Stored data entries
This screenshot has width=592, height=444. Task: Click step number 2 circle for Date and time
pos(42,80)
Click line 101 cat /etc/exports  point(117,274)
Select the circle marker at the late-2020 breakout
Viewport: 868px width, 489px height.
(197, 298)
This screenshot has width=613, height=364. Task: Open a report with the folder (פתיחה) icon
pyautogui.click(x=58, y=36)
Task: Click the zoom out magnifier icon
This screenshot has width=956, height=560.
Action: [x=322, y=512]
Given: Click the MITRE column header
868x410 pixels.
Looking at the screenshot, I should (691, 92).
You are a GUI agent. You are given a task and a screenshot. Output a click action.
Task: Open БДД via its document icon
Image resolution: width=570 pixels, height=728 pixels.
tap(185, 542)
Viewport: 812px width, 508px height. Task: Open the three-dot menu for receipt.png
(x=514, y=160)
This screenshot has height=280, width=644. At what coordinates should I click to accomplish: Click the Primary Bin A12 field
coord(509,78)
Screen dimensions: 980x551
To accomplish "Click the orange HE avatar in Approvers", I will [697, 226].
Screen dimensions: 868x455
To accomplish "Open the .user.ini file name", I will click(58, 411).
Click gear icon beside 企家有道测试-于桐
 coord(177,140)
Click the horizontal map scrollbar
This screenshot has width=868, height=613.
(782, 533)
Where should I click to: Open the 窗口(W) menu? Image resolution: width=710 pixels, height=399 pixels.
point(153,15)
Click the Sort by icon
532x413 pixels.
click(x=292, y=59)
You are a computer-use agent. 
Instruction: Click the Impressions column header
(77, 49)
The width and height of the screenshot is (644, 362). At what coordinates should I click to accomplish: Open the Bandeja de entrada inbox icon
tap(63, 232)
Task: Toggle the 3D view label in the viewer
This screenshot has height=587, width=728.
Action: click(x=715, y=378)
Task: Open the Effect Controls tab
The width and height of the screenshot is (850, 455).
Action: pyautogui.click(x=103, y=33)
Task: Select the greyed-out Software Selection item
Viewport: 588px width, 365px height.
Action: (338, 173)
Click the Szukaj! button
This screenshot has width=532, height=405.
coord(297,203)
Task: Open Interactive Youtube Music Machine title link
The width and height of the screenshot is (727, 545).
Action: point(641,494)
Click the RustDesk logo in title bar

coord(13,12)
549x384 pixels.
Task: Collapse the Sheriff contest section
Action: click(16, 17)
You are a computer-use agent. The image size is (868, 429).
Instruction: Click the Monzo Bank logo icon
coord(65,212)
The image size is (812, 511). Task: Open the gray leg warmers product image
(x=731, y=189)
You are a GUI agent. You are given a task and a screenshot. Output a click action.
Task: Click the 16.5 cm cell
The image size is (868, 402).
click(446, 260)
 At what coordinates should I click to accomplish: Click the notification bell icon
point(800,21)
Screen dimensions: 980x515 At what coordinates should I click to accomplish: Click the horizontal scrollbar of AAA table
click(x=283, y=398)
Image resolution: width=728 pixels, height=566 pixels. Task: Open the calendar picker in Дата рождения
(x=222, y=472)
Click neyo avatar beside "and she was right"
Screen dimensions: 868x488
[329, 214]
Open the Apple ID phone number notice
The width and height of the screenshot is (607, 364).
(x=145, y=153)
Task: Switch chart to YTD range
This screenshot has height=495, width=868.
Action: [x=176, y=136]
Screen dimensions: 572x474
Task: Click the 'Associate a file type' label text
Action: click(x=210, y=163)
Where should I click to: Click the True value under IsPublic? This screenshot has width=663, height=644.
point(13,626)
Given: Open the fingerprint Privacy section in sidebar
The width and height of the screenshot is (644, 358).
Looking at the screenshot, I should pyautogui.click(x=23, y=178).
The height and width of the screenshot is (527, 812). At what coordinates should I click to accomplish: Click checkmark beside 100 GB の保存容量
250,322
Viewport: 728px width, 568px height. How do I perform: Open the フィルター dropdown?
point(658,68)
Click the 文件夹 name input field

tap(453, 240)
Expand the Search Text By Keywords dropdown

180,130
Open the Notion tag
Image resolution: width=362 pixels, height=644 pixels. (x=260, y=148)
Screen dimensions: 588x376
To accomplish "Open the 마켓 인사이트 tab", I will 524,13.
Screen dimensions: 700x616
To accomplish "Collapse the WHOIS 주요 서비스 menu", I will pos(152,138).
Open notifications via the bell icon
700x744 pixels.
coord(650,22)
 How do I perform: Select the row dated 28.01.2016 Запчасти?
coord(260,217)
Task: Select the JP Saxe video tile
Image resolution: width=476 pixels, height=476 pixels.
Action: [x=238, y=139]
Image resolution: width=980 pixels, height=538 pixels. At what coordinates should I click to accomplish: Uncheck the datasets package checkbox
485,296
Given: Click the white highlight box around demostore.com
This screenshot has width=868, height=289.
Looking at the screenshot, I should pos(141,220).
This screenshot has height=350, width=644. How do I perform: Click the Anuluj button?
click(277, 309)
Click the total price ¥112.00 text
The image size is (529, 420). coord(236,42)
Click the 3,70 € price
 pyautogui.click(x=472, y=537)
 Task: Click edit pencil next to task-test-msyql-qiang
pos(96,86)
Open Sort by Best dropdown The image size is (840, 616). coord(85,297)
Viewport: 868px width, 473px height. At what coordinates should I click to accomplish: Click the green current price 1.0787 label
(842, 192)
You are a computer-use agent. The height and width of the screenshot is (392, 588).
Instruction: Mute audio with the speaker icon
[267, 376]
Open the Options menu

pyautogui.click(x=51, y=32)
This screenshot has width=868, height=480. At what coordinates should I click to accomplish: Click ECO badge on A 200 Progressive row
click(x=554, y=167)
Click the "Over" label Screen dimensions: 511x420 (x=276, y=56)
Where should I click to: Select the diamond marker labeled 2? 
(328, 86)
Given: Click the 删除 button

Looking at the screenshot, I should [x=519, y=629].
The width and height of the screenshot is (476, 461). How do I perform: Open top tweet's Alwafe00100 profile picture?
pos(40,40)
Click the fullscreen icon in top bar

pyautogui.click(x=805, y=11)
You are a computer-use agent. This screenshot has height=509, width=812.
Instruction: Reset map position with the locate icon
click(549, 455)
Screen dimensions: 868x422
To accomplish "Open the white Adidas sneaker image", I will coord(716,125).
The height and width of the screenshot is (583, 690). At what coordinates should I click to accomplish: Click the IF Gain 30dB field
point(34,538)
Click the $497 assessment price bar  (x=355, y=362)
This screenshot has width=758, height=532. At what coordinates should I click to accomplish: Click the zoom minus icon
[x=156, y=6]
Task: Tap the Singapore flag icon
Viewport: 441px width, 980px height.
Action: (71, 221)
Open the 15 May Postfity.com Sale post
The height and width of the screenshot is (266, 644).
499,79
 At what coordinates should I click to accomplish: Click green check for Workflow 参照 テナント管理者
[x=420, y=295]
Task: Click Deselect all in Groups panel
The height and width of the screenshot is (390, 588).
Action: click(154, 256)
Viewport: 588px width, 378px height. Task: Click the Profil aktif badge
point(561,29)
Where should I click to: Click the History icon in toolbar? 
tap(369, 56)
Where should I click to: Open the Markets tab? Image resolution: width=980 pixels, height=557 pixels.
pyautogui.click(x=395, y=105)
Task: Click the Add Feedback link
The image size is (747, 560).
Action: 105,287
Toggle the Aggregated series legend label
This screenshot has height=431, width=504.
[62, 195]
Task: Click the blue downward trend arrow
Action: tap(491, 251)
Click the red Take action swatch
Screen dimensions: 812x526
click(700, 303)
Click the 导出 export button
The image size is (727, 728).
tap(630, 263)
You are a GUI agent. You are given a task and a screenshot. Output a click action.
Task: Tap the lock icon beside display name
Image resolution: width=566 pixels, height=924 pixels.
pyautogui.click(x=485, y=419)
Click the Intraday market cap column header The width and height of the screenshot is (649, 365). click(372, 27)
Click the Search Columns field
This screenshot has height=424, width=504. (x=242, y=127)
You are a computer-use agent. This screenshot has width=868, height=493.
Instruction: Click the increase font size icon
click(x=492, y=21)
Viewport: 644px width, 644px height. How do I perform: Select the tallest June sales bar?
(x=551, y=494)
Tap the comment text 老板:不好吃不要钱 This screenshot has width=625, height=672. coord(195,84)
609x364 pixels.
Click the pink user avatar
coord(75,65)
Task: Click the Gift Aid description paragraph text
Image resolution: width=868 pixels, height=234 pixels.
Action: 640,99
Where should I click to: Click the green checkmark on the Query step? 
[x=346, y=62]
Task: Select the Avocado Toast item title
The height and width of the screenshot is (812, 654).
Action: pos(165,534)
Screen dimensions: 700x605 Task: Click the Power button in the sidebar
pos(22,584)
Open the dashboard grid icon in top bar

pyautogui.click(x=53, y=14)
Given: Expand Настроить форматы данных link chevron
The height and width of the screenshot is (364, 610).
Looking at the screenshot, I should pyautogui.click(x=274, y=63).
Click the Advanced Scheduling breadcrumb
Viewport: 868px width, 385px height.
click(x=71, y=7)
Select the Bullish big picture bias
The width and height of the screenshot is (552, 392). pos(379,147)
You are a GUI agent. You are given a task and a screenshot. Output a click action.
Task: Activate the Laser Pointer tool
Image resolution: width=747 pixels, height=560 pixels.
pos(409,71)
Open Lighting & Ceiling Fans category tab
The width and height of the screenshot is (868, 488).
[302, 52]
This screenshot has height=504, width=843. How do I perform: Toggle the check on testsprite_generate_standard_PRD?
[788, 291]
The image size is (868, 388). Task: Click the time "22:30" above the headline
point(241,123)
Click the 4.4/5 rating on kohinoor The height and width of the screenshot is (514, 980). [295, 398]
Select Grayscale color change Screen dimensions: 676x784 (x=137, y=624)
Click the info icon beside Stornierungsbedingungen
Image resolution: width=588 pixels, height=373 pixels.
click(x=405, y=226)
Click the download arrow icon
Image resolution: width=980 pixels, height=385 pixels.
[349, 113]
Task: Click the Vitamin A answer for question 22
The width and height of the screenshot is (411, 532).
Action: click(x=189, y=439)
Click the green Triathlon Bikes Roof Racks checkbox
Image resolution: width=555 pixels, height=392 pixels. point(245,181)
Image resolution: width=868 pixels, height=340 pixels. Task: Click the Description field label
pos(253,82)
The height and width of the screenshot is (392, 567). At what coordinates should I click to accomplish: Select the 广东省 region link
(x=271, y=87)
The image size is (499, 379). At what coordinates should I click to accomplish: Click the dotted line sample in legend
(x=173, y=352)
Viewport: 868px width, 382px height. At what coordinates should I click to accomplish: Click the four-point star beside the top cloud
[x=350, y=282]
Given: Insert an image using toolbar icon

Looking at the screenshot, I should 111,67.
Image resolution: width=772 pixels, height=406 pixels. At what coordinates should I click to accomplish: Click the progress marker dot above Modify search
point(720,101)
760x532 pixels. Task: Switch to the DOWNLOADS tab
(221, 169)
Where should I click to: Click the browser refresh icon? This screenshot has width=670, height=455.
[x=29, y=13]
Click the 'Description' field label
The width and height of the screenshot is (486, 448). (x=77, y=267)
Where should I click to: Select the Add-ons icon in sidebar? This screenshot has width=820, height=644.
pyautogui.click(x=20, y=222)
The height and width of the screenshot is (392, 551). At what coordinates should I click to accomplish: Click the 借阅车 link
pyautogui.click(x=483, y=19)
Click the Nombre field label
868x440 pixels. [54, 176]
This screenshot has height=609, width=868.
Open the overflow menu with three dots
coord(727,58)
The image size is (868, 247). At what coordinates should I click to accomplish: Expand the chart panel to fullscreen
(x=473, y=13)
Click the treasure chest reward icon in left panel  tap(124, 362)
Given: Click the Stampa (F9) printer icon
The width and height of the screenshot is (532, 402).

| What is expected |
Output the lines above between the one holding "Task: Open the Effect Controls tab" and the one holding "Task: Open Interactive", inclusive, with nothing before or after them.

| Exercise solution |
Task: Open the Effect Controls tab
The width and height of the screenshot is (850, 455).
Action: pyautogui.click(x=103, y=33)
Task: Select the greyed-out Software Selection item
Viewport: 588px width, 365px height.
Action: (338, 173)
Click the Szukaj! button
This screenshot has width=532, height=405.
coord(297,203)
Task: Open Interactive Youtube Music Machine title link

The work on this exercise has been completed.